» TEXTO FORNECIDO
.....

Topo

Ela criou ONG após agressão do ex: "Hoje sou a vizinha que mete a colher"

Adda Torres fundou ONG para ajudar mulheres vítimas de violência - Arquivo pessoal
Adda Torres fundou ONG para ajudar mulheres vítimas de violência Imagem: Arquivo pessoal

Camila Brandalise

Da Universa

27/03/2019 04h00

A brasiliense Adda Torres, 35, foi vítima de uma tentativa de feminicídio aos 23 anos, quando seu então marido tentou matá-la com uma faca. "Estávamos discutindo, porque ele estava com ciúme de uma roupa minha. Ele veio por trás de mim e tentou me esfaquear. Eu consegui me desvencilhar, mas ele ainda cortou o meu braço", conta Adda.

O episódio foi o ápice da violência doméstica sofrida por Adda; as agressões ocorriam havia dois anos. Eram muitas as discussões que terminavam com tapas, socos e empurrões. Ela registrou tantos boletins de ocorrência que até "perdeu a conta". Após a separação, foi morar numa casa na região administrativa de Ceilândia, também no Distrito Federal, para se esconder do ex-marido.

Depois que ele saiu do apartamento em que haviam vivido juntos, Adda voltou para lá, e passou a morar sozinha. E logo começou a receber visitas de mulheres, vizinhas, que queriam ajuda para sair de casamentos em que apanhavam. Esse trabalho cresceu, ela organizou um grupo de voluntários, criou uma ONG, montou parcerias com a prefeitura do Distrito Federal e hoje dá palestras sobre como orientar mulheres em situação de agressão, além de atendê-las presencialmente para passar orientações.


Leia, abaixo, a história de Adda:


"Conheci meu ex-marido aos 14 anos. Aos 21, fomos morar juntos, e ele começou a me controlar. Primeiro só falava; reclamava da minha roupa e do batom. Um dia, reclamou da minha maquiagem e jogou um copo de água na minha cara. A partir daí, as agressões só pioraram.

Apanhei por dois anos consecutivos. Eram tapas, socos, empurrões. Eu ia direto à delegacia para denunciá-lo. Perdi a conta dos boletins de ocorrência que registrei. Mas logo depois de fazer a denúncia eu pedia para retirá-la. É aquela coisa, eu gostava dele, achava que ele ia mudar. Era meu primeiro amor, pai do meu filho. Eu me enganava.

Até que percebi que só eu era capaz de resolver aquela situação, ninguém ia fazer aquilo por mim. E que ele não ia mudar. Foi no dia que ele tentou me matar. A gente estava na cozinha e ele veio por trás de mim para me atacar com uma faca. Tentou duas vezes e me atingiu uma, fazendo um corte no braço. Consegui me proteger e escapei. A discussão, de algum modo, acabou depois do ataque. Lembro de dizer para mim mesma: 'Você precisa tomar uma atitude'.

Decidi me mudar para uma casa que minha mãe havia comprado em um bairro rural do DF. Fiquei lá por três meses. Precisava fugir do meu marido e queria me esconder. Em brigas anteriores, eu até tentei ir para a casa da minha mãe quando a gente brigava, mas ela ficava dizendo que eu tinha que voltar para o meu marido.

.....

» ENTRADAS EXIBIDAS
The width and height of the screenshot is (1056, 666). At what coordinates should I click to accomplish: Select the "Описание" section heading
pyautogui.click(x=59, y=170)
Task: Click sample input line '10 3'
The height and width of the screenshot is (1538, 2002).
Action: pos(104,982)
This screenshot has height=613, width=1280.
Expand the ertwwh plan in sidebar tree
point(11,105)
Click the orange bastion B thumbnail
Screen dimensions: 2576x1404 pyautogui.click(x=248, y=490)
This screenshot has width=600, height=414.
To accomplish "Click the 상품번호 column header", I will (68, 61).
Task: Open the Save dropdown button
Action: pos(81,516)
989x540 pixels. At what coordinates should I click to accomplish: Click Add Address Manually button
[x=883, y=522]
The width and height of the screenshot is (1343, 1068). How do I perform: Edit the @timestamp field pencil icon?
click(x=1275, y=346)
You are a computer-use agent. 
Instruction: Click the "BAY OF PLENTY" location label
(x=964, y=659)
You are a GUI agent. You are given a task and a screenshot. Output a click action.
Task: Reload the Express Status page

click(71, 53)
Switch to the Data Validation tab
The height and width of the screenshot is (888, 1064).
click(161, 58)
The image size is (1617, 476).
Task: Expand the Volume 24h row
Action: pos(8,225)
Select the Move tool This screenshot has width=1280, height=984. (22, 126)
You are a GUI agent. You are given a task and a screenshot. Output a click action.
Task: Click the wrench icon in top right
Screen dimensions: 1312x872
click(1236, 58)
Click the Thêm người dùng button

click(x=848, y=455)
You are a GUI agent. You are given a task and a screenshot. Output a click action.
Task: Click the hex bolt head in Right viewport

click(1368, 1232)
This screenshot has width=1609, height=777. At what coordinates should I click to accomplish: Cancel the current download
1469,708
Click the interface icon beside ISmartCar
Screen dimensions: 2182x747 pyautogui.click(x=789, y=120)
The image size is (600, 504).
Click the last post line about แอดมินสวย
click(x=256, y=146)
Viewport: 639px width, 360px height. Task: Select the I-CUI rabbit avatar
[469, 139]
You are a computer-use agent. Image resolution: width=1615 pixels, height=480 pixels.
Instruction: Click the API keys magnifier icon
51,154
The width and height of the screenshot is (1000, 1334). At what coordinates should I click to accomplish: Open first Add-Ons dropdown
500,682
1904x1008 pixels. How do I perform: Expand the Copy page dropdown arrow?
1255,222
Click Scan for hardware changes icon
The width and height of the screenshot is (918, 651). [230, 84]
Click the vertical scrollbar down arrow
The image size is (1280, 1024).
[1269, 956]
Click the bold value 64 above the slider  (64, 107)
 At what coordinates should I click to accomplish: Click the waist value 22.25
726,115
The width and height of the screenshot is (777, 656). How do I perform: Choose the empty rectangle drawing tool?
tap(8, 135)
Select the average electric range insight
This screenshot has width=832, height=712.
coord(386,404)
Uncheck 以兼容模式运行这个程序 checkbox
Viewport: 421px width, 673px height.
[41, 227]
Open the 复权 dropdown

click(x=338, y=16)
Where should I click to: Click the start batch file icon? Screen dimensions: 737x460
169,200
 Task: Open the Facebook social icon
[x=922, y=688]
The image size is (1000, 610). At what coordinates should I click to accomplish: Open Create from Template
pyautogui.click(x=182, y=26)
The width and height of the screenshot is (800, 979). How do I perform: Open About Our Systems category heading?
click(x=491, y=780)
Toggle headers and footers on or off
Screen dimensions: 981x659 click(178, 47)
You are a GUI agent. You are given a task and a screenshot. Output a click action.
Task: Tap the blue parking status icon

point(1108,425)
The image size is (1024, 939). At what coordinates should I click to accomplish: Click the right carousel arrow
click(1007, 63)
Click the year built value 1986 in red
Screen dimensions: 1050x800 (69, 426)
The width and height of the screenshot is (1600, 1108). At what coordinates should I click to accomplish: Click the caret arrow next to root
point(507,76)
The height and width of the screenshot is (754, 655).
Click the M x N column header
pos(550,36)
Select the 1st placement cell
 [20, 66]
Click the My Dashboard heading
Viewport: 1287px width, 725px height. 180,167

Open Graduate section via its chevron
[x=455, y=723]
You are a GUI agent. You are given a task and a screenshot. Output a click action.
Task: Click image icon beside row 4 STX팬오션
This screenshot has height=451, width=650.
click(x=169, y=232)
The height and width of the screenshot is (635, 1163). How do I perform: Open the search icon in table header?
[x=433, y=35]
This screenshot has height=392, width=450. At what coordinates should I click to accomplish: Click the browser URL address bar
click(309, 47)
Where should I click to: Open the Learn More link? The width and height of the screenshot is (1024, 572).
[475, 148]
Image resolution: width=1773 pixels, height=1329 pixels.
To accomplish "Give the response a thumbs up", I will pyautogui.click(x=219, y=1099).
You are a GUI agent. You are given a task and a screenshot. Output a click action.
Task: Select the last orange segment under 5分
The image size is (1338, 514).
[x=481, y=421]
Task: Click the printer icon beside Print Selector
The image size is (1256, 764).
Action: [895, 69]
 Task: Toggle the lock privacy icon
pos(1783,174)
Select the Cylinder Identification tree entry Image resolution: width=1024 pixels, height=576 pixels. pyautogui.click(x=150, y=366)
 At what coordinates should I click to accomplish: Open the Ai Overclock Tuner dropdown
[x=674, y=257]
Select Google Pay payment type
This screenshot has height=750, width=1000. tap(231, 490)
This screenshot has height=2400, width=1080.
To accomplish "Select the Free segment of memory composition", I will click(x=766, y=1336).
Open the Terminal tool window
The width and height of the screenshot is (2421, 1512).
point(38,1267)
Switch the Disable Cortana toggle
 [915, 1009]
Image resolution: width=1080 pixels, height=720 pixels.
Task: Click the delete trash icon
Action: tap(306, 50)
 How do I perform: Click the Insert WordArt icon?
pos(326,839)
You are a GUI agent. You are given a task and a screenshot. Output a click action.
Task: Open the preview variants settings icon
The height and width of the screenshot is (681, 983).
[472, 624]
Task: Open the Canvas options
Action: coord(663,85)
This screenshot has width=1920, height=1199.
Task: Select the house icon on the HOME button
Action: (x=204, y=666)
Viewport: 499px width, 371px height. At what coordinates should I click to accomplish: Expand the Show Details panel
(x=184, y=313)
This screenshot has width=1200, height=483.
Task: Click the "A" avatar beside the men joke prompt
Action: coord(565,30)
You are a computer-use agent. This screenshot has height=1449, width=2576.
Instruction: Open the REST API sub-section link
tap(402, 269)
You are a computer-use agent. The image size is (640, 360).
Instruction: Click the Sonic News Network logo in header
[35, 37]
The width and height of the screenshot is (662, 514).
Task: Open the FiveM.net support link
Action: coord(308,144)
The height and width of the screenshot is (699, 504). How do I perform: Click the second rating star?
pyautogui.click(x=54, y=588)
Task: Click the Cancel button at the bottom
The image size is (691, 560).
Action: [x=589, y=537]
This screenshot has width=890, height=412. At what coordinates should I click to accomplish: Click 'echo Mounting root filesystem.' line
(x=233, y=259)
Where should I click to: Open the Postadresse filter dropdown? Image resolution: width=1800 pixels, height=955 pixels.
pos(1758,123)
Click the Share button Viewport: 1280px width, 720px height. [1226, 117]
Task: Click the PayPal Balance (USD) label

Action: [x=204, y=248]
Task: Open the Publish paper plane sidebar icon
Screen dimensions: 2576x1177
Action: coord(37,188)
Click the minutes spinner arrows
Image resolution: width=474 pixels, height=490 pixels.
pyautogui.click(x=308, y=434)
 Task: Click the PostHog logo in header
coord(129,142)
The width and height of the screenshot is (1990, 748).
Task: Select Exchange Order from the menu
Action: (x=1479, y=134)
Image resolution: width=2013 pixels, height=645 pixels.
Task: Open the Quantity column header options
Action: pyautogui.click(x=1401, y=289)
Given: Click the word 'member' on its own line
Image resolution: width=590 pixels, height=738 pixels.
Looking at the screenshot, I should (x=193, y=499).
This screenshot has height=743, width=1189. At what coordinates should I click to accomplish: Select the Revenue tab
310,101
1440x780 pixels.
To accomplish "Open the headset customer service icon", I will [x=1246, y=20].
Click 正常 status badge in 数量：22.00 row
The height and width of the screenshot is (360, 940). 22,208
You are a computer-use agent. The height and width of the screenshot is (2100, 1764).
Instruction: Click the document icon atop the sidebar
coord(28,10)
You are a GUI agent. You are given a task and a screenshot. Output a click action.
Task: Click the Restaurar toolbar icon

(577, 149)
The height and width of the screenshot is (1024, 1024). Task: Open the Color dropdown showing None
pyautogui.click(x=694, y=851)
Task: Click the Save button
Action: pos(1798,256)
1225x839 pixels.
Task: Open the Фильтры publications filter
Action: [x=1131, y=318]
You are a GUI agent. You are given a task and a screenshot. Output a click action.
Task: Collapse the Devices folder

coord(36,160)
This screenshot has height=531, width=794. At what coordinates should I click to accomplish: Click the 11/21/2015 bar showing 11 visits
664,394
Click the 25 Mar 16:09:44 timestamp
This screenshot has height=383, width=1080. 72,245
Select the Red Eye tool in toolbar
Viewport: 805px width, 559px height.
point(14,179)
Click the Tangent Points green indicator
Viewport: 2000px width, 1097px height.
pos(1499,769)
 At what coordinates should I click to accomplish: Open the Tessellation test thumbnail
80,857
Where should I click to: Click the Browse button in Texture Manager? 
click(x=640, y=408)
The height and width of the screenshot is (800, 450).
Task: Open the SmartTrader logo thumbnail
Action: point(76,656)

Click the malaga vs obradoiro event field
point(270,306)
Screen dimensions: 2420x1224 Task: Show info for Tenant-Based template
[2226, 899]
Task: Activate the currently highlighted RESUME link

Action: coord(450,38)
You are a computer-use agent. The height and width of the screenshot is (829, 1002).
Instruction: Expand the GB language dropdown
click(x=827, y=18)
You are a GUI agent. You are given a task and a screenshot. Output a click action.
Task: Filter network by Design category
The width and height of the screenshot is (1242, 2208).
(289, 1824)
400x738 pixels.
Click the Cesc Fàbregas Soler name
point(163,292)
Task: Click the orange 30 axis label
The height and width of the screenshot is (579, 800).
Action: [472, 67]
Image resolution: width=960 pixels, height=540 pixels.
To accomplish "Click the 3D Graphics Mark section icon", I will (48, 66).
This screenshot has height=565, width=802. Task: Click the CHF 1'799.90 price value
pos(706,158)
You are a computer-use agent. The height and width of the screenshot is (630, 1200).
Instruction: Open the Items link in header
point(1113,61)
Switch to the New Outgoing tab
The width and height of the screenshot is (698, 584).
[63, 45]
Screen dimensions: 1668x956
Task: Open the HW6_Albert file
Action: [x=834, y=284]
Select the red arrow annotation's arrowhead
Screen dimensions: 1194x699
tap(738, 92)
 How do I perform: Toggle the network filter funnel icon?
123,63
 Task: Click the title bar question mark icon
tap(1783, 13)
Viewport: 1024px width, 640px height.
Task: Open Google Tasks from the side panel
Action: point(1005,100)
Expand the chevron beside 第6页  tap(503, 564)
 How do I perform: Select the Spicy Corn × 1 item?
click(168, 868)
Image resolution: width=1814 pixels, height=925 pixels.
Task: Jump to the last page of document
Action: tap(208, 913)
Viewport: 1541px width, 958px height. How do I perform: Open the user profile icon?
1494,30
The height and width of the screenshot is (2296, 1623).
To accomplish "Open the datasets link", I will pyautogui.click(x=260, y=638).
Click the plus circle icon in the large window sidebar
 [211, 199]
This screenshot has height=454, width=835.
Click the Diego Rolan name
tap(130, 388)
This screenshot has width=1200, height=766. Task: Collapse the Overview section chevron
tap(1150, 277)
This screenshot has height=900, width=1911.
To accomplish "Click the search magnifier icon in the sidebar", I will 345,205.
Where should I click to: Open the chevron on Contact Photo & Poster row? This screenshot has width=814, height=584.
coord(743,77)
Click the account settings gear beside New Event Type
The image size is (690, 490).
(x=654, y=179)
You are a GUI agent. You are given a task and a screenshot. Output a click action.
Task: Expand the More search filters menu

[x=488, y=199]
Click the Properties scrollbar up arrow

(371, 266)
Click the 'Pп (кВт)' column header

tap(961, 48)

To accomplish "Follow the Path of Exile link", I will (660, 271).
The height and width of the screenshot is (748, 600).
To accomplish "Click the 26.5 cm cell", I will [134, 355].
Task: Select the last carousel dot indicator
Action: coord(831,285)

.....

» ENUNCIADO 1
De acordo com a reportagem sobre Adda Torres, com que idade ela conheceu o ex-marido?
» ENUNCIADO 2
Reproduza o trecho da reportagem sobre Adda Torres que se inicia com as palavras "Até que percebi" e vai até "o meu marido.".

» RESOLUÇÃO 1
Aos 14 anos.

» RESOLUÇÃO 2
Até que percebi que só eu era capaz de resolver aquela situação, ninguém ia fazer aquilo por mim. E que ele não ia mudar. Foi no dia que ele tentou me matar. A gente estava na cozinha e ele veio por trás de mim para me atacar com uma faca. Tentou duas vezes e me atingiu uma, fazendo um corte no braço. Consegui me proteger e escapei. A discussão, de algum modo, acabou depois do ataque. Lembro de dizer para mim mesma: 'Você precisa tomar uma atitude'.

Decidi me mudar para uma casa que minha mãe havia comprado em um bairro rural do DF. Fiquei lá por três meses. Precisava fugir do meu marido e queria me esconder. Em brigas anteriores, eu até tentei ir para a casa da minha mãe quando a gente brigava, mas ela ficava dizendo que eu tinha que voltar para o meu marido.